I’ve long been an admirer of the MacArthur Foundation. They were first out of the traps when FrontlineSMS began to get serious traction in 2007, and became its first donor later that summer. And yes, they invested in the product. For others not so lucky to get funding from them, MacArthur are better known for their Fellows Program, or “MacArthur Genius grants”.
Each year, the Foundation names around twenty-five Fellows who receive a no-strings-attached gift of $625,000 paid over five years. Crucially, the Fellowship is not a reward for past accomplishment, but an investment in a person’s originality, insight, and future potential. What it does, in many cases, is free up the individual financially – pays off a mortgage, covers school fees, living expenses and so on – giving the Fellow total freedom to take risks, be bold, and to pursue their dreams and future work without limitation.
In short, the purpose of the Program is to “enable recipients to exercise their own creative instincts for the benefit of human society”.
MacArthur Fellows are a broad-based bunch. In 2014 they added a physicist, a cartoonist and graphic memoirist, a lawyer, a composer, an engineer, a saxophonist and a poet among others to their cohort. It’s the breadth of the award, the many different disciplines it touches, which makes the Program so inspiring and effective. The only restriction is that all Fellows need to be residents or citizens of the United States.
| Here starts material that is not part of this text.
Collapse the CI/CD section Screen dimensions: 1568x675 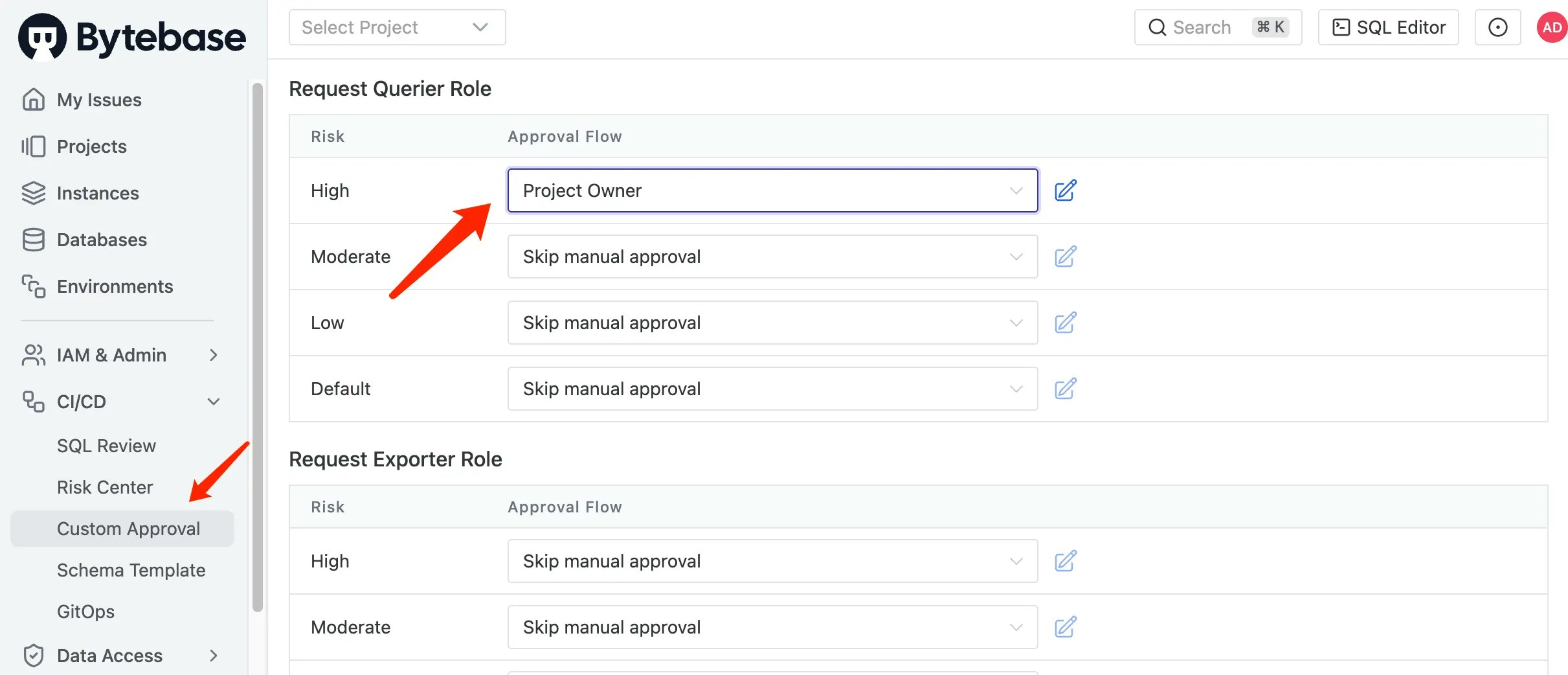[x=214, y=402]
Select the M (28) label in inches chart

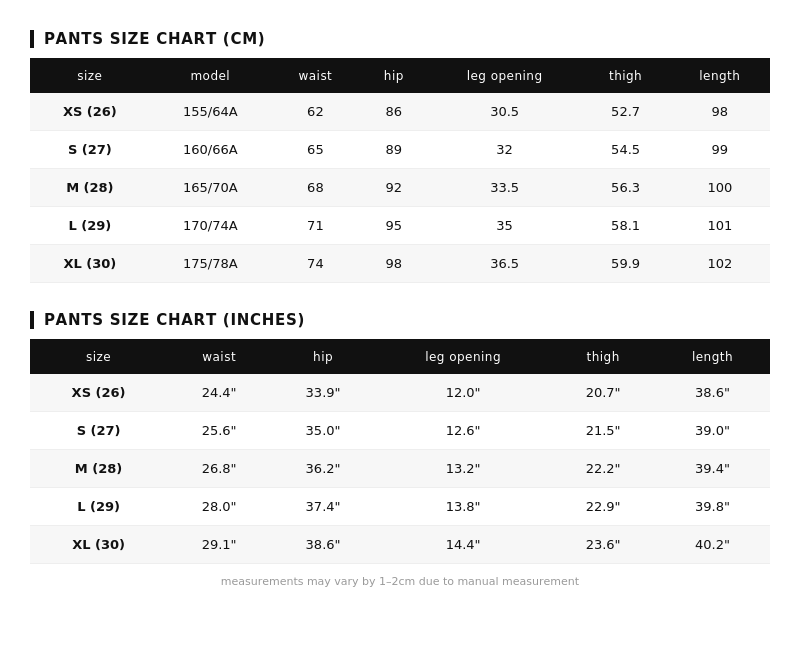[x=98, y=469]
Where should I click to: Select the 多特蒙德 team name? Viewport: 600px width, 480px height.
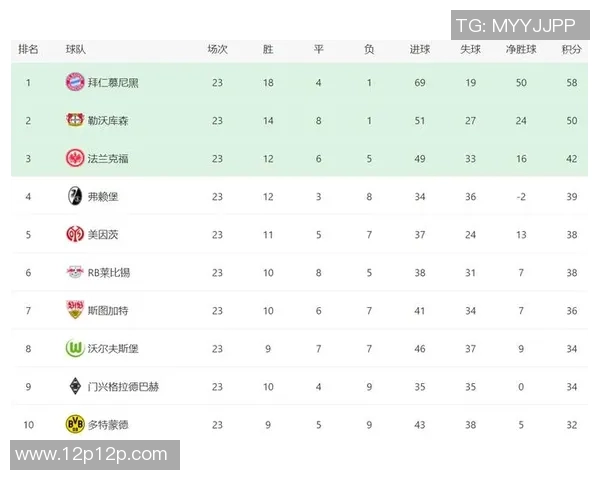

I can’t help but wonder what the non-profit sector might achieve with a similar approach. Imagine if a large, private Foundation picked half-a-dozen people working in global development – people with a track record of vision, thought-leadership and execution working and living anywhere in the world – and supported them in a similar way? Imagine being able to free up some of the greatest minds – conventional and unconventional – to imagine and deliver their own vision of development into the future? Freeing them up financially would, in the same way as the MacArthur Fellowship, allow them to be bold and brave with their ideas, and in the same way “enable recipients to exercise their own creative instincts for the benefit of human society”. Isn’t benefiting human society, in essence, what the non-profit world is all about?
A Program like this could have significant impact, and the costs would be minimal in the grand scheme of things. It could unleash projects, products and ideas – which might not have materialised otherwise – from people who have already shown they can deliver. And it would give a clear signal that people matter, and acknowledge that people drive change, not ideas.
In a blog post from 2009, I talk about the need to inspire and support the very best in our field. We’ll only tackle some of the bigger problems facing us if we do:
In the mobile world we talk a lot about project sustainability, but little about human sustainability. If we’re to have any chance of ongoing success then we need to attract the brightest young minds to the “mobile for development” field, and then give them all the support they need to keep them there.
A private Foundation, or group of Foundations, should find it easy enough to pool a few million dollars each year to develop a “Global Development Fellows Program” to support a dozen or so of the best leaders and thinkers in the field. I know from my own experience, as I transition from a relatively ‘free’ period in my professional life to one where my priorities now lie much closer to home, how much a Program like this would positively impact my ability to continue to push the boundaries in my own work.
Things may be a little too late for me, assuming I was ever considered worthy enough for such an award, but it would be my hope that it won’t be too late for others. I already see many talented people ‘selling out’, moving into the corporate world or finding a changing ‘work/life’ balance a challenge.
Global development can’t afford to keep losing people like this. If it really does want to be seen to be innovative, and really is serious about tackling some of the biggest problems facing the planet today, recognising the need to do a little more “investing in people” – and then doing it – would be the best signal yet.